Using the records below, return exactly the lines from the one containing "You are a computer-use" through the last, and omit pictures.

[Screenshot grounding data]
────────────────────

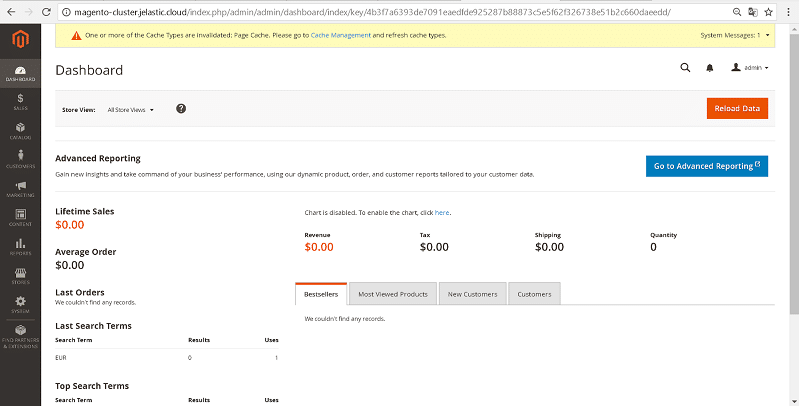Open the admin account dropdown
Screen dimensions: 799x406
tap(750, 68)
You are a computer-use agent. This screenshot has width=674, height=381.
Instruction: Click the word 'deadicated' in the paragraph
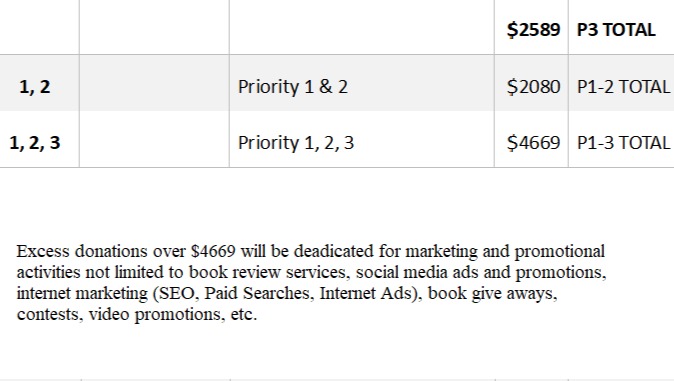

────────────────────

- [RESULT]
You are a computer-use agent. This screenshot has width=674, height=381.
Instruction: Click the word 'deadicated' in the paragraph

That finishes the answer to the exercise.